Looks like it’s not Linux, it’s only Leopard that doesn’t understand EN_ie collation. Oh well, that’s life I suppose…

Internet bandwidth usage

This is one of those odd things. For several years I have paid a data plan on my mobile phone to read my email. I think at the first time I paid it, they were looking for about €10 for 10MB of data (up and down). As time has passed I have still been paying this internet tax for the phone, only in the last two years with the purchase of a Nokia N95 has it become something of a complete fraud.
I’ve just lost this entry due to it being (a) a web 2.0 item and (b) not capable of dealing with the downing of my internet connection. Not making me a happy camper.
I bought the phone, while I still had my €13 for 10MB data connection plan. There was nothing better available. I assumed (more fool me) that there would be an option for a better data plan as I was buying a phone which required a half decent packet connection. Apparently, my mobile company were unaware of the fact that my phone was using the packet connection until I was in excess of €300 in the hole, and that was a paltry 2 weeks after getting the phone. Something to do with them being complete pillocks.
After a while, a plan became available that allowed for 1GB data per month. I barely use 100MB on the phone (I have a broadband dongle and am paying for broadband access in two locations simulataneously). I will be using my phone to tether my laptop. This is a given.
Apparently, the new phone plans for the iPhone and tethering will ask for a supplemental €15 which is epletivingly ridiculous. You cowboys have been charging us 10cent per 160 7bit message which is 64cent a KB or €655 a MB. All the code to deal with these is built into the system. The messages themselves pass through a mostly unused D-channel. They are free. Stop taking the piss. Data access should be a right – just like food and shelter.

Aargh! And it’s less than a week old

I bought an internet radio for the mother for Christmas – it means that she can listen to BBC Radio 4 without it sounding like complete rubbish over long wave. It worked fine for a few hours in the morning on Christmas day then it malfunctioned – the volume started to act as though the volume up button was jammed down. I can’t reset it – the behaviour makes it completely unworkable. It seems to be some form of short circuit. After I powered it off overnight, it seemed to work again – for about 10 minutes, then I got the same behaviour. With sadness I shall be returning it to the store to get a replacement unit, which, I hope, will work much better.

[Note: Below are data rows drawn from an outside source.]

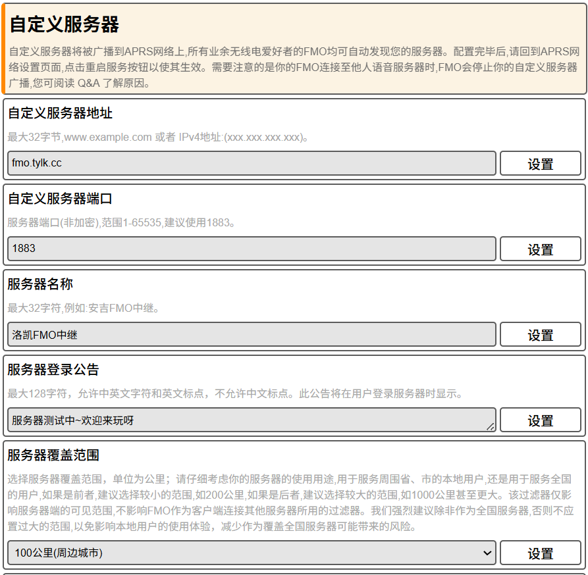Open the 100公里(周边城市) coverage dropdown
This screenshot has width=588, height=575.
(x=252, y=553)
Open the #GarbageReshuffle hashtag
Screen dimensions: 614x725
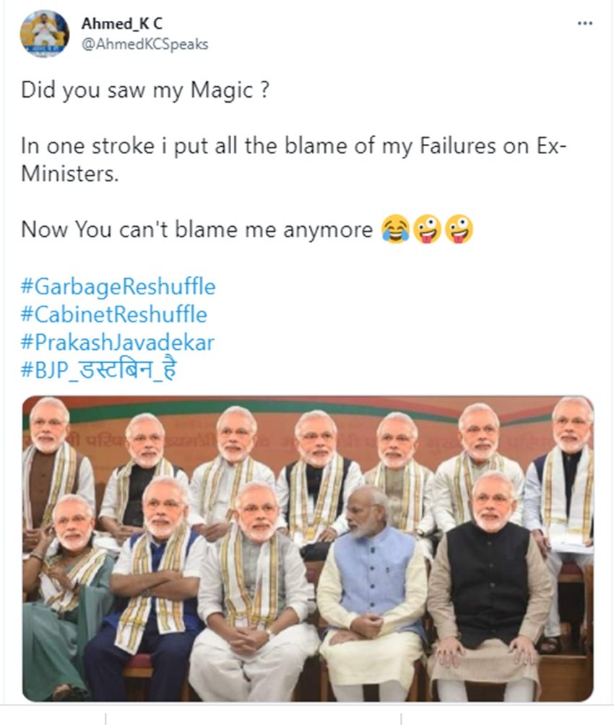tap(118, 286)
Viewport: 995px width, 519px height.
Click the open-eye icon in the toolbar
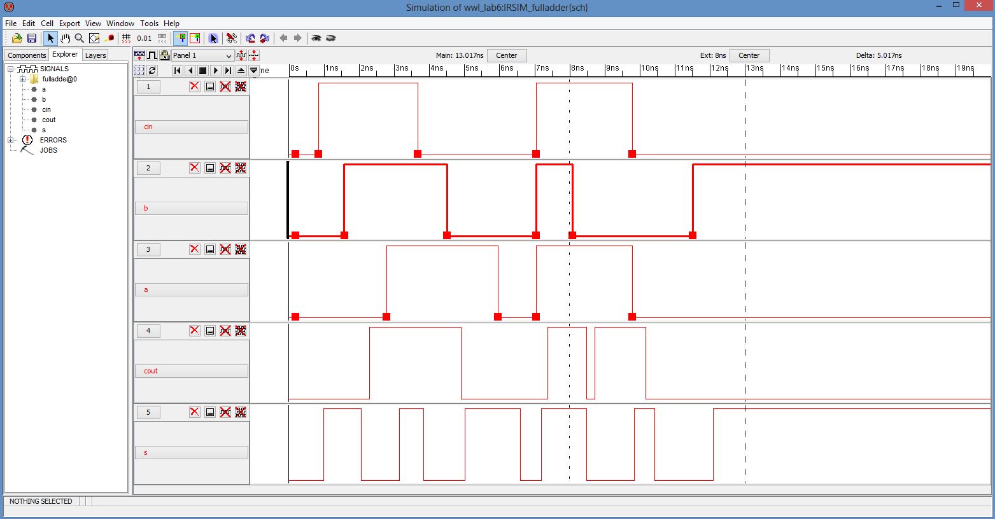coord(316,38)
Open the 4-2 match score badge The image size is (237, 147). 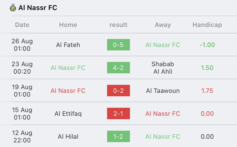tap(118, 68)
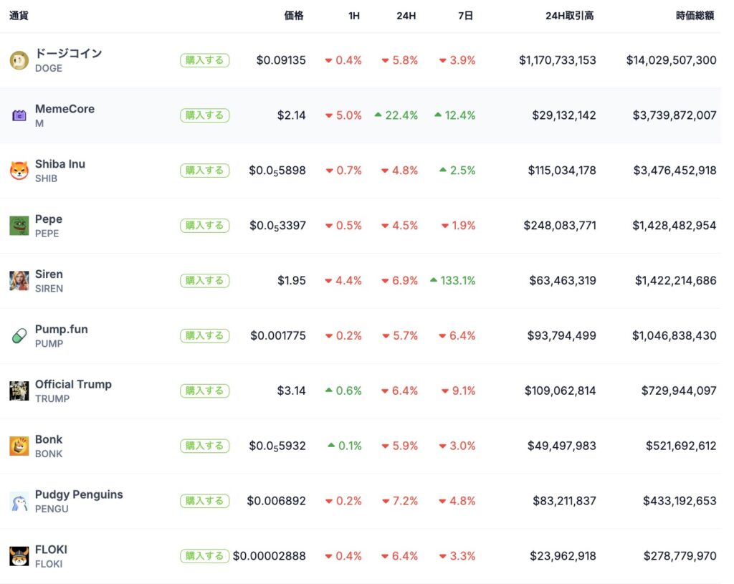This screenshot has height=584, width=734.
Task: Click the Dogecoin coin icon
Action: pyautogui.click(x=19, y=60)
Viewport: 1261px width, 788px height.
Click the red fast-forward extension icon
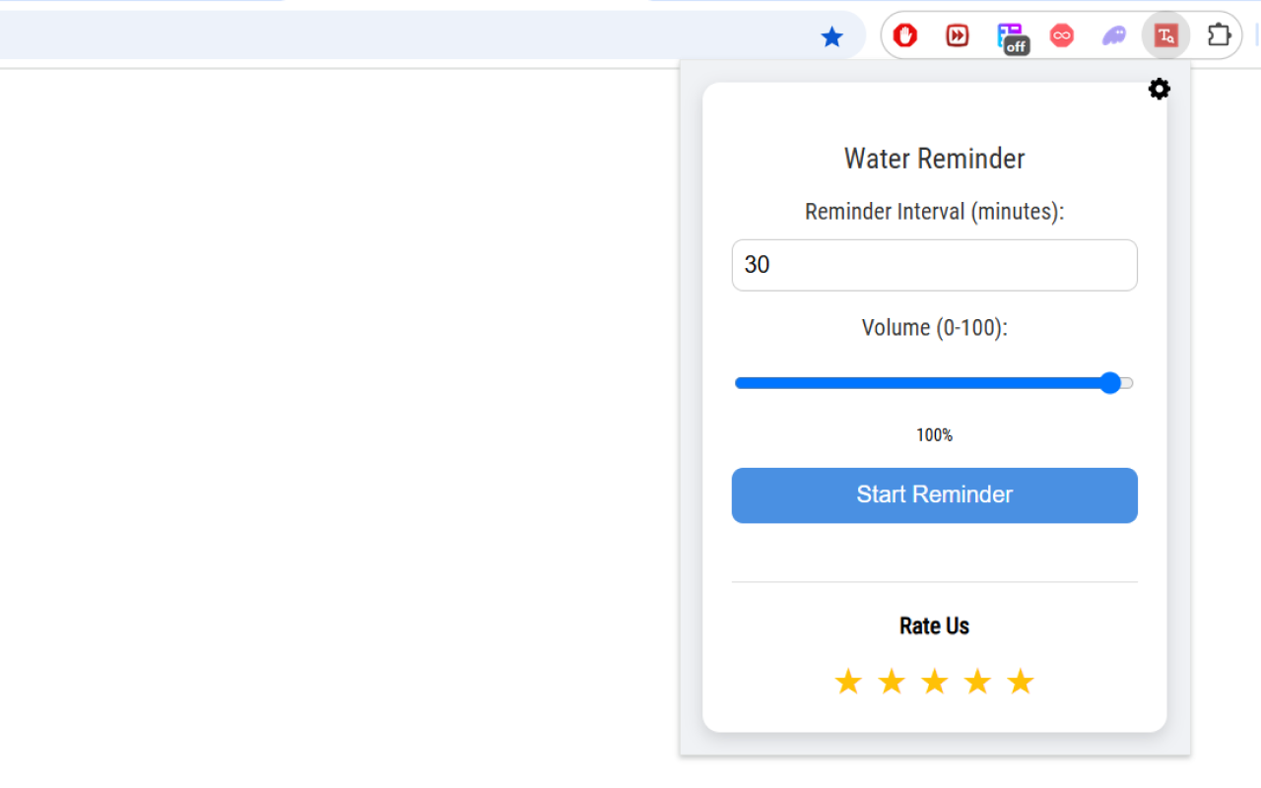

The issue it that it’s frustrating, I don’t think that it’s a problem endemic with the model as there seem to be a lot of people with the same model, none of whom seem to be complaining about it.

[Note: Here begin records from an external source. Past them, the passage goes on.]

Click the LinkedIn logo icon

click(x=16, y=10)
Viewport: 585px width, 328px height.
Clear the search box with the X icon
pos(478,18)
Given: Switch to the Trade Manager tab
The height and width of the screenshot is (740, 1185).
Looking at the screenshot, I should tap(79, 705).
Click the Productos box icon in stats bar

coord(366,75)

Generic rant against ‘security’

Ok, this is me too, but at least I listen to myself… most of the time.
firstly, listen to the user. If they repeat something more than once then it probably means that they want to ignore that particular thing all the time. Let’s be honest, when my mail host sends me the same certificate for the umpteenth time, you’re likely to guess the answer based on the last 200000000 times I clicked Yes.
Oh, no you disclaim! this is security! people need to be saved from their stupidity.
The problem is that the current ‘security’ and ‘authenticity’ system is supported by money.
I can pay someone enough money and they will probably claim that I’m the first bank of owning all your children – and because of the trust system, you won’t be able to disavow that claim. After all I paid my $200 to get that claim.
The entire system of trust on the internet is based on a first-come-first-served monopoly of ‘I trust you’ mechanisms. This is simple, but ultimately a poor trust mechanism.
The solution probably involves a complex series of gpg keys, but ultimately it would be more satisfactory because:

  • It does not involve money
  • trust can be reduced as well as increased

This rant was brought to you by shredder aka thunderbird 3 – after all you are too stupid to manage your own email; even though you just want a secure channel between you and the email server.